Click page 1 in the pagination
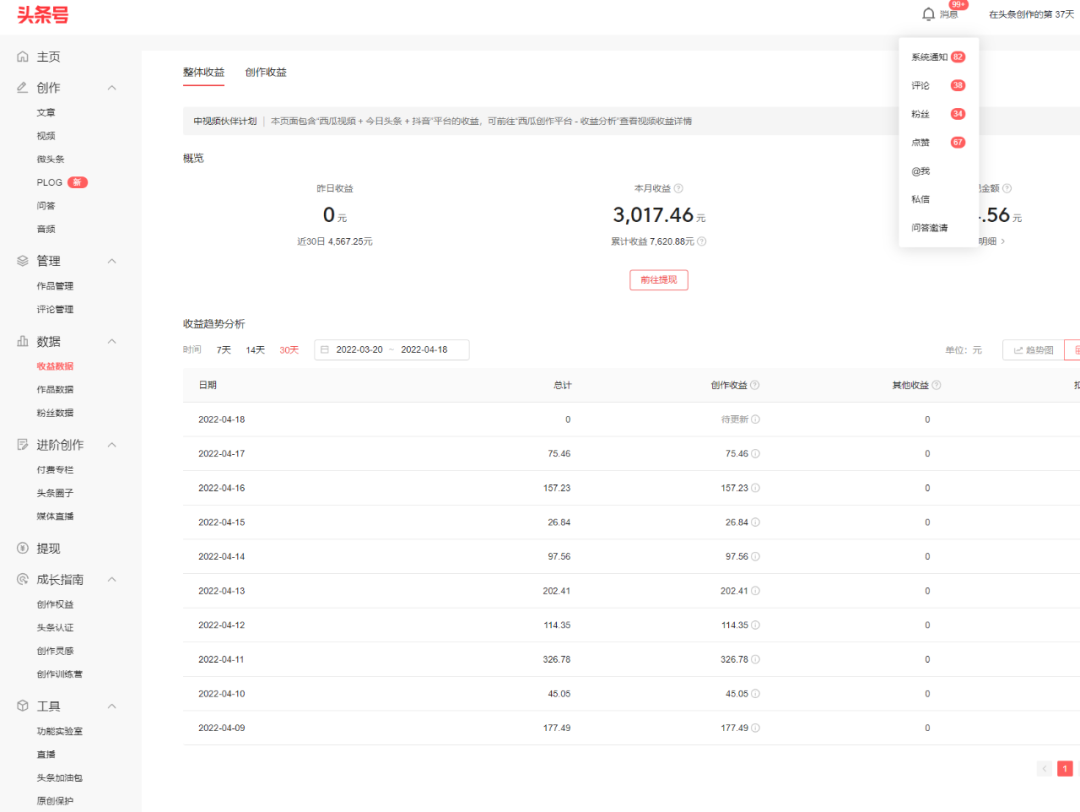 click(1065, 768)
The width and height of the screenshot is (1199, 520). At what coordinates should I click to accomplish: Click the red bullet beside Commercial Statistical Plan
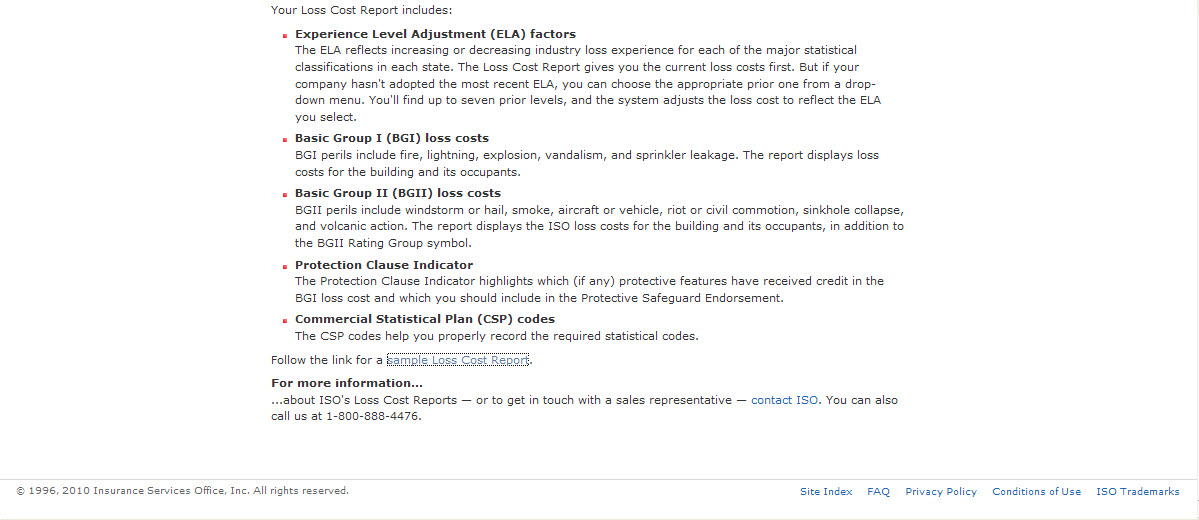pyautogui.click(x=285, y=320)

________________

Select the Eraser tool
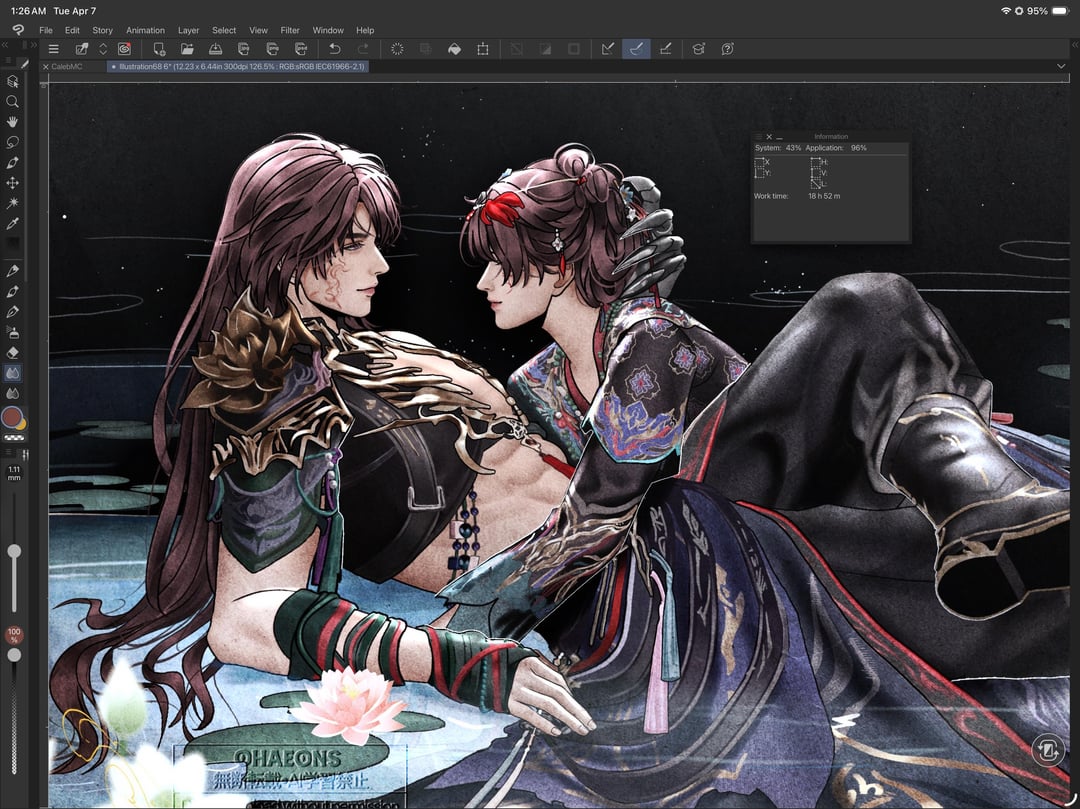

________________

**The exercise:**
Reproduce the lines of the listing above, from the line with "The width and" to the line with "pyautogui.click(x=285, y=320)", both included. Leave the pictures out.

**Output:**
The width and height of the screenshot is (1199, 520). At what coordinates should I click to accomplish: Click the red bullet beside Commercial Statistical Plan
pyautogui.click(x=285, y=320)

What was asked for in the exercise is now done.